For “moving day” we asked to drive her to her family placement. This poor girl was given ten minutes to pack and leave when she came to our house. The last thing I wanted was for cps to show up at my door and it be the same way. We wanted it to be a smooth transition, not filled with fears and fret but joy and celebration that she gets to live with her brothers again as well as her Tia (spanish for aunt).
Then there is the other aspect to why we offered. I’m selfish. I wanted to see where she was going. I wanted my kids to see where she was going. I wanted to lay eyes on her home. Somehow I had hoped this would make it easier.
Saturday after our agencies Christmas party, we told the children about Monday. We just felt led to and we had hoped that if we were not listening to the Holy Spirit His grace would cover us. Our brown eyed blessing clapped and rejoiced, and Emory sobbed. She sobbed over never seeing her again. It broke my heart. I understood the joy and I understood the pain and I felt a little like both of the girls and so did Bill.

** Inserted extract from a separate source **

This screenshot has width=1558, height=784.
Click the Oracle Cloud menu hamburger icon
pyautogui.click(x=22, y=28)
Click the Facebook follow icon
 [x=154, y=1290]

Then, 6:30 on Monday rolled around. There we stood, all 11 of us in a tiny apartment leaving her clothes, her backpack, Christmas presents for her family, the crafts she has made over time, the bike Emory won at the agencies Christmas party that she selflessly gave to the brown eyed blessing, her photo album we made of her time here, and the sweet treasures others had given her and we hugged one last time and walked out the door, down the sidewalk and into our car.
Just like that we were out of her life.
You can never prepare for goodbyes. Ever. At least I can’t. The reality is that we will likely never see her again, unless God forbid she makes her way back into the system. We wont know if she passes the STARR test in May, we wont know if she ends up needing braces, we wont know if she makes straight A’s in 6th grade, we wont know when she gets her first boyfriend. We wont know this side of Heaven if she developes a personal relationship with Christ. Sadly, we wont know if she continues the life her sister, parents and grandparents have walked.

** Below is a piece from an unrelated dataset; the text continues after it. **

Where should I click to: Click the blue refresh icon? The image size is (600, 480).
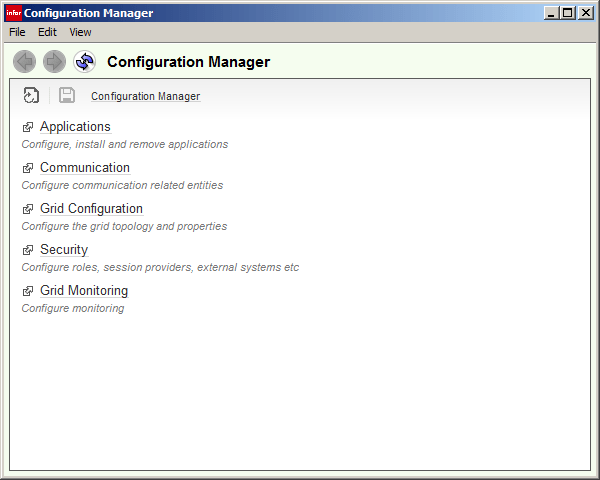click(x=84, y=62)
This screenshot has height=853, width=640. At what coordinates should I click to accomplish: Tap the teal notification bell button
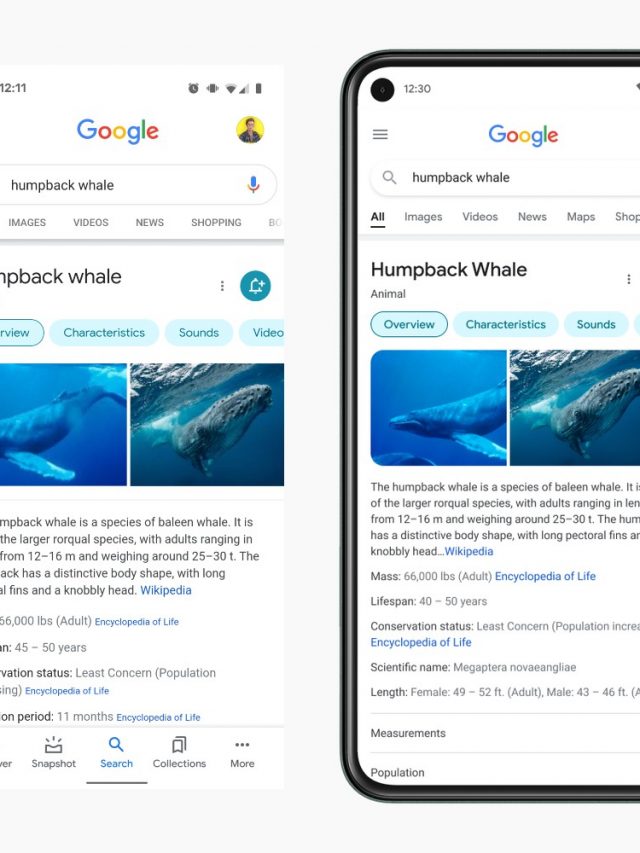255,286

That is the part that hurts. That is the part that makes fostering hard. That is the part that forces us to keep a good supply of Kleenex in the house. For a selfish person like myself, it sucks. Royally. It’s reality though. It is the life that the Lord has called our family into. We are to love His children for the time that He has destined and we are to let go and we are to trust that He is sovereign and that His perfect will covers the brown eyed blessing as she goes on with her life. We are called to pray for her, pray for her family and we are called to continue loving His children without question regardless of who they are, where they are or what their story is. We are called to keep our doors open to anyone who needs a place to stay.

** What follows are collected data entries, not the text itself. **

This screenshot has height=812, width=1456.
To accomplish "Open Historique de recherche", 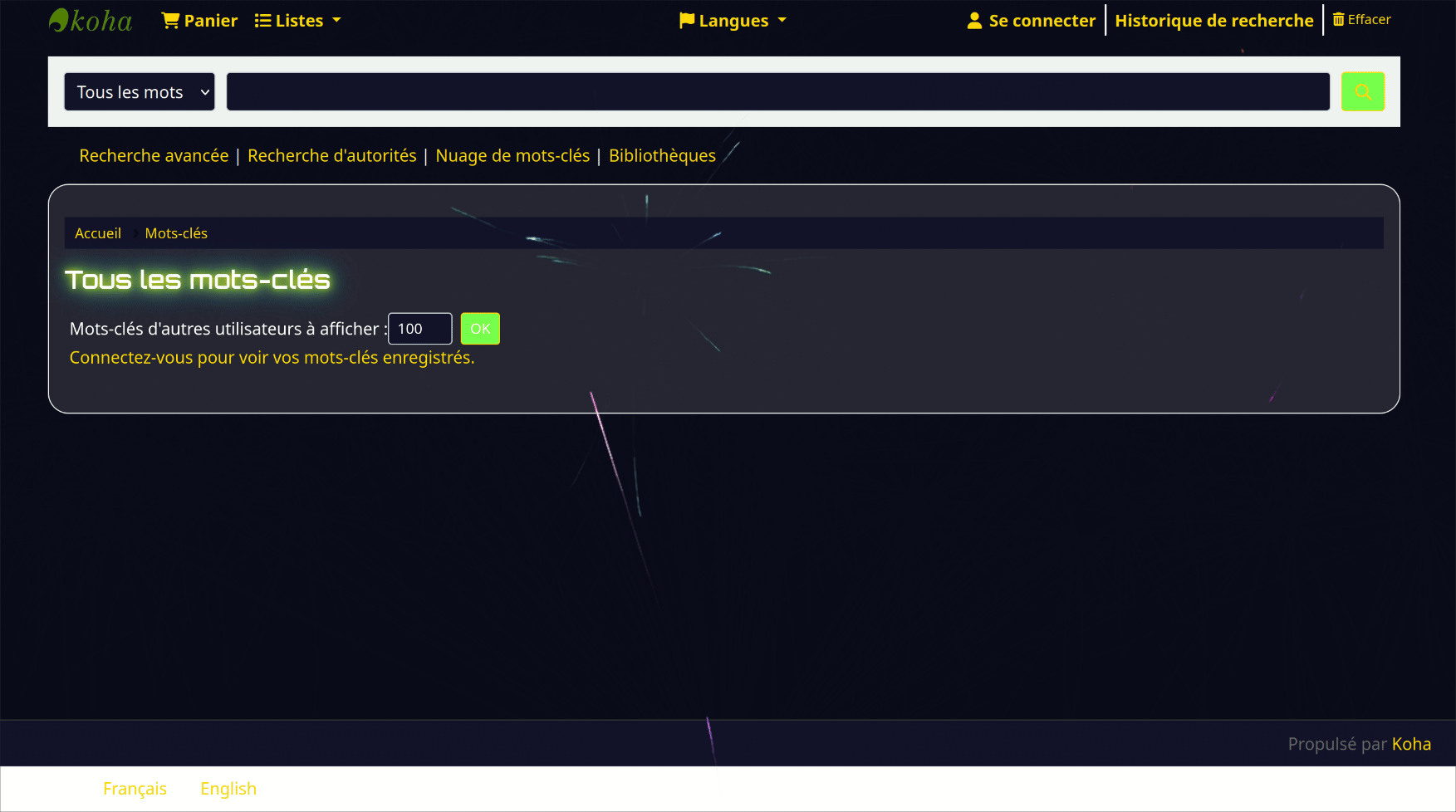I will click(1213, 21).
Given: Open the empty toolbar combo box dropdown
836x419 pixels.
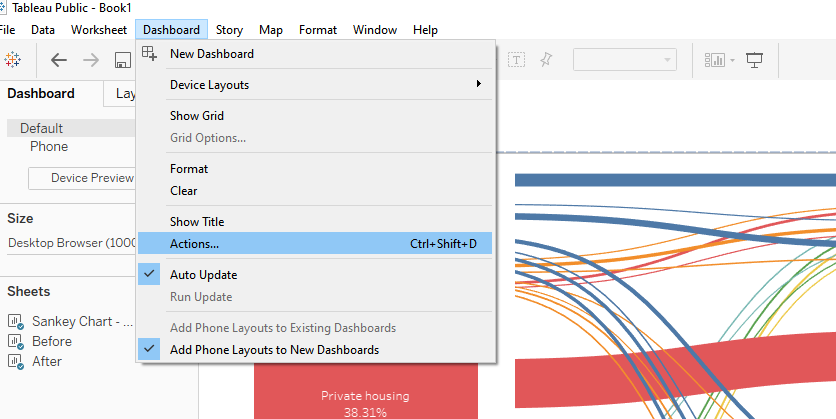Looking at the screenshot, I should [625, 60].
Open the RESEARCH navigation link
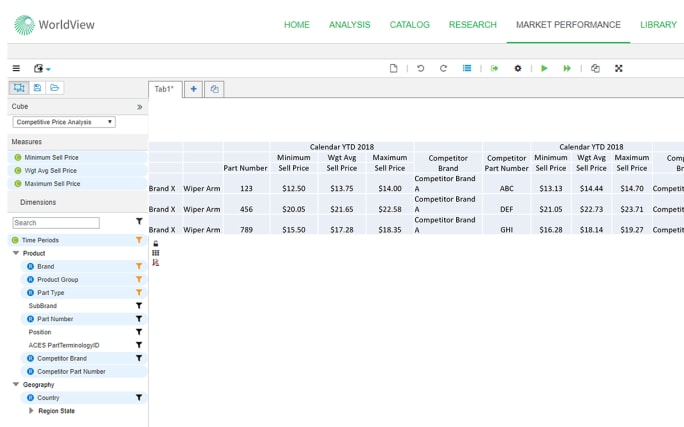The height and width of the screenshot is (427, 684). [x=472, y=25]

We are not guaranteed a lifetime with our own children either, so we choose love, faith and trust in the one who guarantees us perfect peace if we rest in Him and His will. We choose to follow Him, serve Him and obey.
Each of us learned our own lessons over the last two months. Each of us have things we wished we could have and should have done differently. We grew closer to the Lord during the tough times, and we rejoiced in the Lord in the good times. We know He is preparing our family for more but right now at this moment we do cry over the life that entered our life with a phone call and exited just as quickly.
As my sweet husband prayed last night “Lord give us strength to keep walking and trusting.”